--- What you have to do ---
Working from the records below, repeat exactly the lines starting at the line that contains "Screen dimensions: 900x807" and ending at the line that contains "You are a computer-use agent. This", inclusive.

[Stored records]

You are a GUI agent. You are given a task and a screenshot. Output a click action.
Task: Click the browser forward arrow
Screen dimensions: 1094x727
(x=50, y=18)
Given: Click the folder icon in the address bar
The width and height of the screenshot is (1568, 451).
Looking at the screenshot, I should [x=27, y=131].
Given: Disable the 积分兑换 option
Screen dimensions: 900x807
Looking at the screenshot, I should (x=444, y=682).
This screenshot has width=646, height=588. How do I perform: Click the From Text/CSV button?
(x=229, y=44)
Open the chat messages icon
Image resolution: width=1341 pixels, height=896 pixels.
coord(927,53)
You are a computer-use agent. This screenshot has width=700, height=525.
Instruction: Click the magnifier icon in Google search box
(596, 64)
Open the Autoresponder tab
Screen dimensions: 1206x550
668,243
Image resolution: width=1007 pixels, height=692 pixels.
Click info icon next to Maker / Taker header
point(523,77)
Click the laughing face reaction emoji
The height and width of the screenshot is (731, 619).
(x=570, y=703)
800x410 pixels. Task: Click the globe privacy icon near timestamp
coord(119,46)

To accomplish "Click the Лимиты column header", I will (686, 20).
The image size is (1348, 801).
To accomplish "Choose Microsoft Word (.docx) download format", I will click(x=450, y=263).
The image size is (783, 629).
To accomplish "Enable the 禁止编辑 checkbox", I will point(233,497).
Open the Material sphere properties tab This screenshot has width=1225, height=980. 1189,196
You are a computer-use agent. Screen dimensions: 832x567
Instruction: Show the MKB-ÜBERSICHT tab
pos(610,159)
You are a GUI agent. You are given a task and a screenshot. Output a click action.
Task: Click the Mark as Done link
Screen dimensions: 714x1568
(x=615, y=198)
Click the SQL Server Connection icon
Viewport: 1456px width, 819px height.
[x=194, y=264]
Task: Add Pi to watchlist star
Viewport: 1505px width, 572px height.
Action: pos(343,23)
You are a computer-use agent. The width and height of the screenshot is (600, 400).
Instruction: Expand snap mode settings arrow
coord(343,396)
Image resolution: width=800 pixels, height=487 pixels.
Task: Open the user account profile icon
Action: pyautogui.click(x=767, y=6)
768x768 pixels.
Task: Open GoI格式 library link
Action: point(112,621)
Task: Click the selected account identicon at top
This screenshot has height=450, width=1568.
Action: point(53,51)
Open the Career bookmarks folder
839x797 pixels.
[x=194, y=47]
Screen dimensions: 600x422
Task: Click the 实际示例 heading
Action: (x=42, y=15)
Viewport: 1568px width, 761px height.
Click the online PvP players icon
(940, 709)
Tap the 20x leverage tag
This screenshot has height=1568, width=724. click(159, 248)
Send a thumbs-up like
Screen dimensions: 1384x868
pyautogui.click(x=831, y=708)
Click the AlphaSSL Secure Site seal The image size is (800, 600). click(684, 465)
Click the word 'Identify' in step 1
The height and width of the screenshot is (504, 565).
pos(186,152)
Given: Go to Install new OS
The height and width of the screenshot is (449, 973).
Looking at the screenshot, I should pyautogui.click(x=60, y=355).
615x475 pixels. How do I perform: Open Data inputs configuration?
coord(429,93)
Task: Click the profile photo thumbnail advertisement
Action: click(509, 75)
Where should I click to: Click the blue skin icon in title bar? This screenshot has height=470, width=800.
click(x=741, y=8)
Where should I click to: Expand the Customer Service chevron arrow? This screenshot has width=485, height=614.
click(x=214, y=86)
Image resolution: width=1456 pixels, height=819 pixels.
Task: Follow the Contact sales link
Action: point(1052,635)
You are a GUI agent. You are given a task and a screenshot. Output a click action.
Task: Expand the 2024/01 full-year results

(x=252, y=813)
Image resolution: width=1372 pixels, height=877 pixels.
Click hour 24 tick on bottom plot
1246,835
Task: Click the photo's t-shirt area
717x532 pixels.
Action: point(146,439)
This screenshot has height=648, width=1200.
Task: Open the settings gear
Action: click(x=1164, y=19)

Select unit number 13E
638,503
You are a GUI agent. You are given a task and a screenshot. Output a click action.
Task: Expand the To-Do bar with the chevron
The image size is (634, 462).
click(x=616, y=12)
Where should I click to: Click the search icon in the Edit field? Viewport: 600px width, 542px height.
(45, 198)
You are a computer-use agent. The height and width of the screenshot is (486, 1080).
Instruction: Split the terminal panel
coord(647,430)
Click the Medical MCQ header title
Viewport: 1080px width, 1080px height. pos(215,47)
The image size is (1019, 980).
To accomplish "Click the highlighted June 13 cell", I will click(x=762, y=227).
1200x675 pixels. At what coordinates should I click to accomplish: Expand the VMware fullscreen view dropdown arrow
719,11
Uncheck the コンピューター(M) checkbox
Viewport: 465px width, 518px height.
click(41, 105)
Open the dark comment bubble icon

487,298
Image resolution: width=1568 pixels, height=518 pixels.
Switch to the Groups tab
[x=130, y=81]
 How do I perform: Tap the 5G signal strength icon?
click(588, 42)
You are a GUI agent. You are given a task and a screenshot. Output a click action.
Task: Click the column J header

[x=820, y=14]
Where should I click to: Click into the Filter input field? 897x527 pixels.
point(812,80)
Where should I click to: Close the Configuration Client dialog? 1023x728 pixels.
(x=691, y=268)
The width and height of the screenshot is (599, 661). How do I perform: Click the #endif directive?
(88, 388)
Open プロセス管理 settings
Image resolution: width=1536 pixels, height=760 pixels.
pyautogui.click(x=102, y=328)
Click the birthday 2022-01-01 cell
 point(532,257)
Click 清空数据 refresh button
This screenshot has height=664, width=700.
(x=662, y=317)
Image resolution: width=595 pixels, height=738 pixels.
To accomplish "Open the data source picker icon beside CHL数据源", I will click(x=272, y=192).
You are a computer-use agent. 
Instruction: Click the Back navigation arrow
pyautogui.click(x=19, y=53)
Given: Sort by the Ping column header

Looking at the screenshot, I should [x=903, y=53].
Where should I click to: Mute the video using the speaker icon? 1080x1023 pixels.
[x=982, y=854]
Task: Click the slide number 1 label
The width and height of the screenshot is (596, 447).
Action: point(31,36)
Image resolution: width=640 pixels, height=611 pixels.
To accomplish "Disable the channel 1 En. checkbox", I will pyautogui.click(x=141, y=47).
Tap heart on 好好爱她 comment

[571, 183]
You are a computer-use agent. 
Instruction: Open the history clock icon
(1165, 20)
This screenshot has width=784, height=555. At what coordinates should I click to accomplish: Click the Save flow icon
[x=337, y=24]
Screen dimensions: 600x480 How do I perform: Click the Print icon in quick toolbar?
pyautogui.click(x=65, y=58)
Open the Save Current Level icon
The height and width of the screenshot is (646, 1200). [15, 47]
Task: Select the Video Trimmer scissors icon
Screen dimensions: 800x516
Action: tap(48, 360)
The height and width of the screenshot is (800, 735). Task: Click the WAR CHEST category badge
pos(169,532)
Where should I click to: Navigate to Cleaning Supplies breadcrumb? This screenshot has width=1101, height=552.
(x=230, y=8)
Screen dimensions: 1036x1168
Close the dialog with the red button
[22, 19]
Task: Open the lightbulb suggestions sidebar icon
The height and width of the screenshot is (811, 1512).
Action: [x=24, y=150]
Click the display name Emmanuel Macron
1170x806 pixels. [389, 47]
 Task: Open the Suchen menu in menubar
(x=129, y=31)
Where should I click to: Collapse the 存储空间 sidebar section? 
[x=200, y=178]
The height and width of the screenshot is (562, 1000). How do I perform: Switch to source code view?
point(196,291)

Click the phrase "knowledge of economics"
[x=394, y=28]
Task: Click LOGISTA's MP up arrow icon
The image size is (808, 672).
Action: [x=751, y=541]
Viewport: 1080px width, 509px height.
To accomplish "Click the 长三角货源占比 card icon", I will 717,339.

--- Answer ---
Screen dimensions: 900x807
Looking at the screenshot, I should (x=444, y=682).
This screenshot has width=646, height=588. How do I perform: Click the From Text/CSV button?
(x=229, y=44)
Open the chat messages icon
Image resolution: width=1341 pixels, height=896 pixels.
coord(927,53)
You are a computer-use agent. This screenshot has width=700, height=525.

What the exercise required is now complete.